New Music Biennial review – a better idea on paper than in practice

There was a surplus of styles but a poverty of ideas at this inaugural weekend festival of experimental music, writes Guy Dammann
  
  

Shingai Shoniwa at the New Music Biennial
Effervescent … Shingai Shoniwa at the New Music Biennial. Photograph: Elliott Franks Photograph: Elliott Franks

"I've played a lot of gigs in my time," said Dave Okumu, lead singer and guitarist of the Invisible, "but I've never stopped after two songs for a sit down and a chat." Okumu, one of the two principal artists behind Stars Align, one of 20 new works exhibited at the inaugural New Music Biennial, was trying to respond to a question that he couldn't remember. His collaborator, the effervescent Shingai Shoniwa, looked equally non-plussed. But then she hollered to the sound guy, who had nodded off, to play a clip of some Zimbabwean mbiri music – which had partly inspired her and Okumu's new Afrobeat anthem – before they returned to centre stage to play the piece again.

The episode summed up the weekend: a good idea on paper.

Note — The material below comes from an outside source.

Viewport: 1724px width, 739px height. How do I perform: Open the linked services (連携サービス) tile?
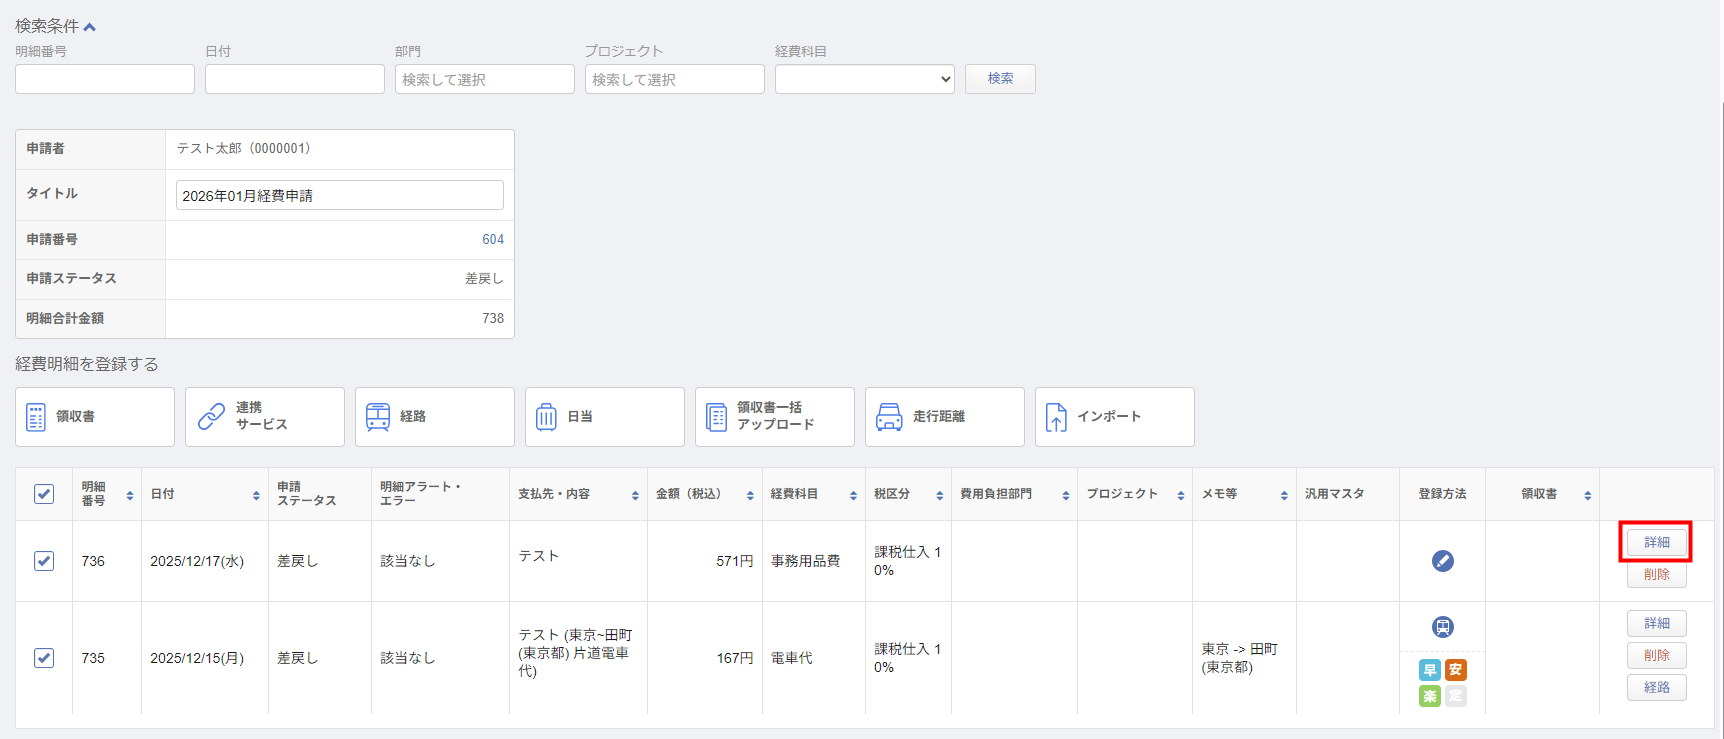[211, 417]
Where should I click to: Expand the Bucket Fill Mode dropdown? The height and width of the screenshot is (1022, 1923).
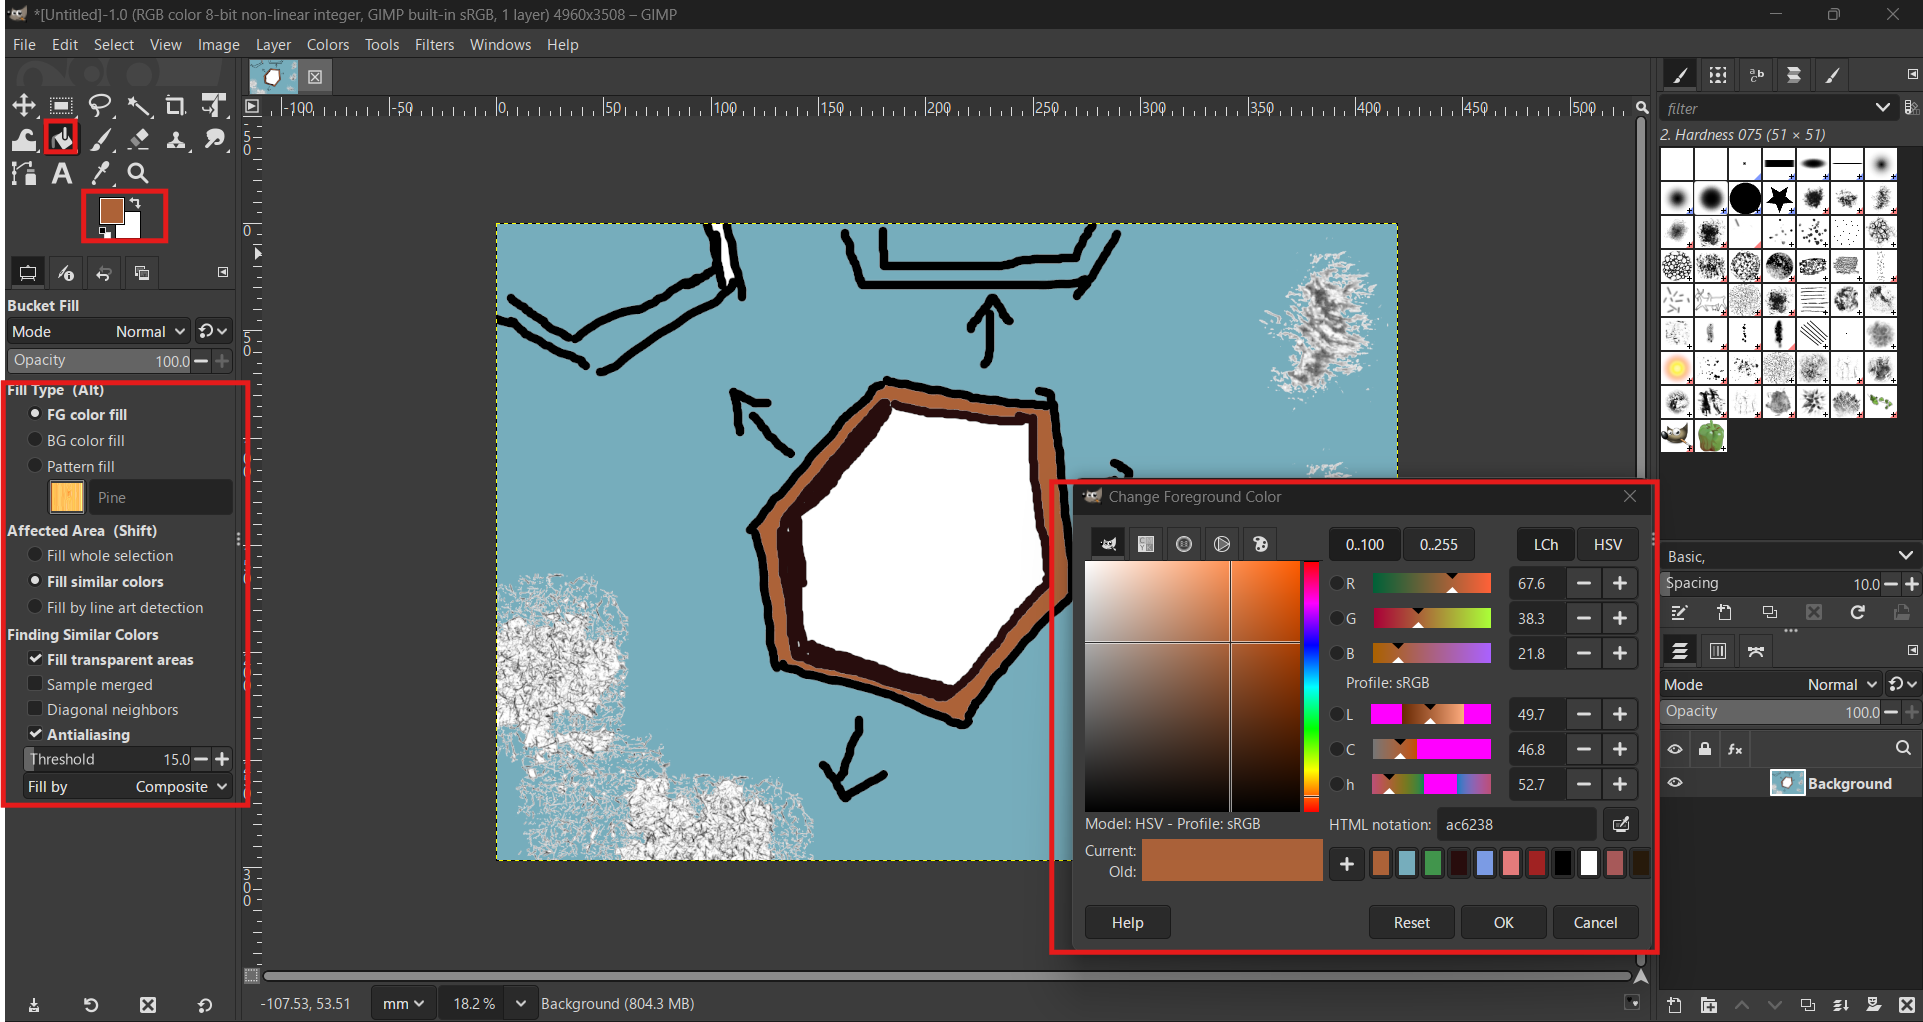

It was a great idea, for example, that each of the 20 new pieces around which the biennial was centred should be performed twice, with a short interview in between each. But some artists can talk, others can't, and then there are those who just aren't in the mood.

Shoniwa and Okumu's ground-shaking but hardly groundbreaking piece did benefit from repetition. Samuel Bordoli's Grind, for skateboard-tapping choir and performed in Hayward Gallery's car park, did not. Gwilym Simcock's On a Piece of Tapestry, set around two George Santayana poems and featuring Michael Collins' effortlessly floating clarinet alongside Simcock's flowerlike piano motifs, made for a beautiful oasis. Composer Matthew Herbert's 20 Pianos involved a little table, inlaid with a short piano keyboard, on which Sam Beste manipulated samples from pianos around the world, including the defunct instrument on which John Lennon composed Imagine and the beaten-up Joanna languishing in HMP Wormwood Scrubs. The comparison of instruments and atmospheres was fascinating, but the mixing had an artificial, rather botched flavour, highlighting the poverty of the musical ideas. Indeed next time, the biennial's backers, the PRS for Music Foundation, might remember that there's more to new music than new.

• Repeated at Glasgow Royal Concert Halls from 1-2 August. Festival: New Music Biennial.